━━━ RECORD EXTRACTS ━━━

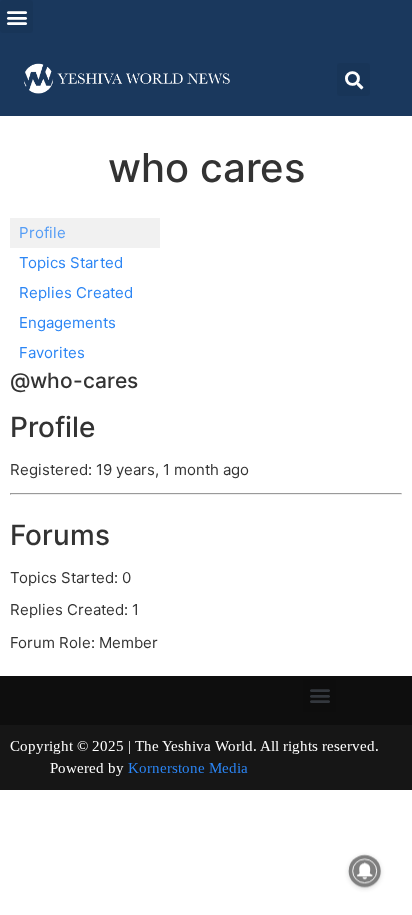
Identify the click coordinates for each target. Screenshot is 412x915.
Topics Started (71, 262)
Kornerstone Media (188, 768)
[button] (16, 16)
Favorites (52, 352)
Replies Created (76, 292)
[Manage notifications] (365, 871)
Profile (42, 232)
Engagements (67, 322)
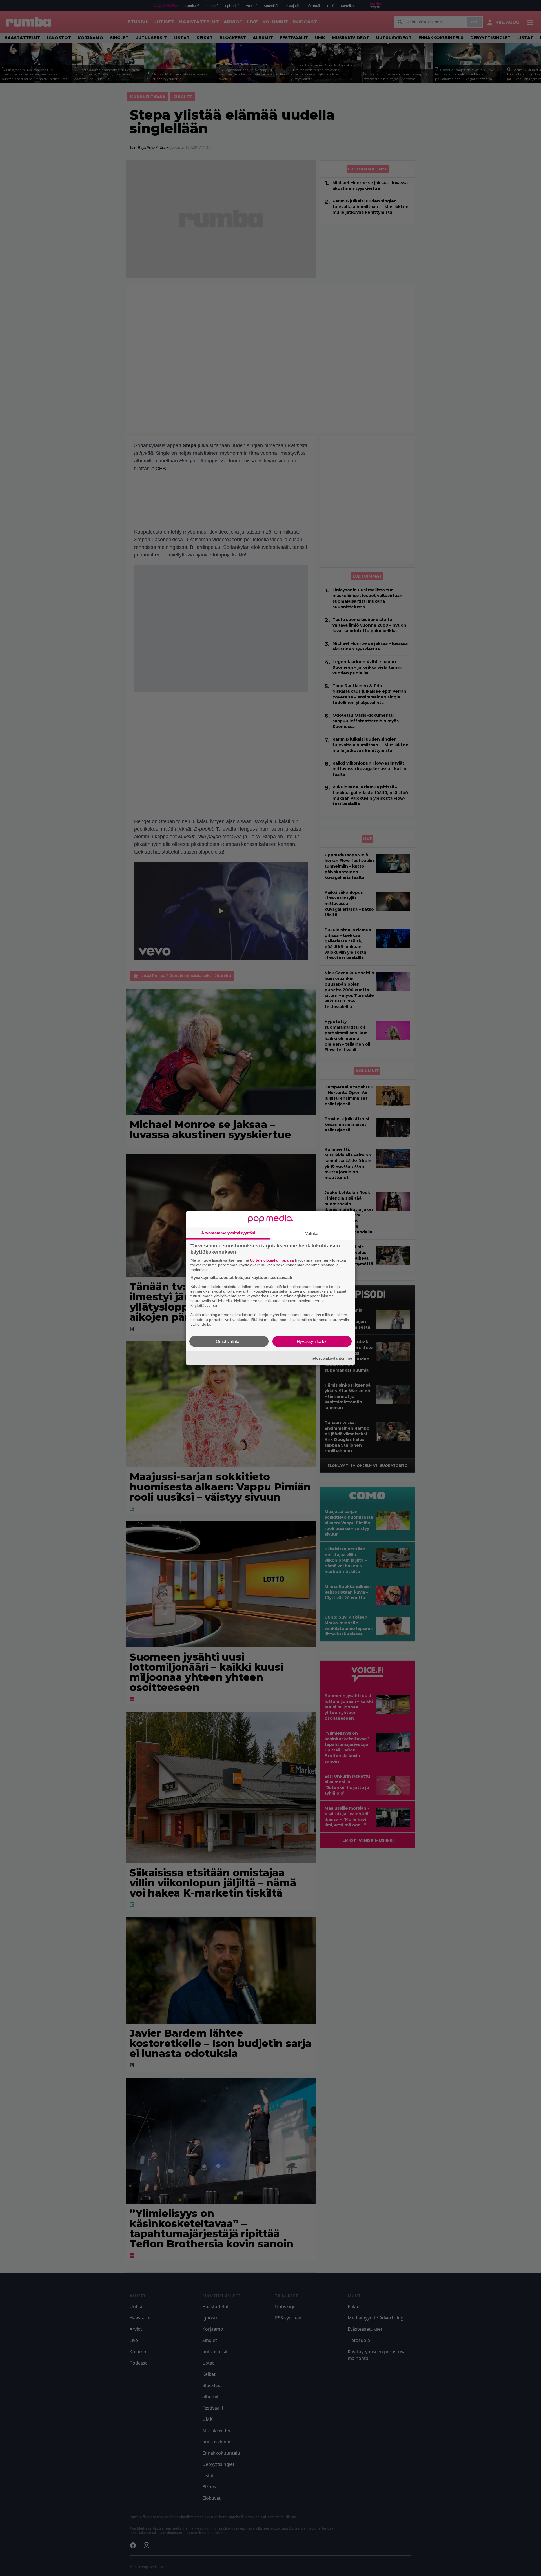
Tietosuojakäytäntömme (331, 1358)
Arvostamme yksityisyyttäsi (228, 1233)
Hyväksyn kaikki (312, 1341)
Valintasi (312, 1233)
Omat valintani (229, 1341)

━━━

# TASK DETAILS
The copy should hold exactly the lines from the line containing "Engagements (67, 322)" through the end of the data, both ends included, and no pictures.

# FINISHED TASK
Engagements (67, 322)
Tietosuojakäytäntömme (331, 1358)
Arvostamme yksityisyyttäsi (228, 1233)
Hyväksyn kaikki (312, 1341)
Valintasi (312, 1233)
Omat valintani (229, 1341)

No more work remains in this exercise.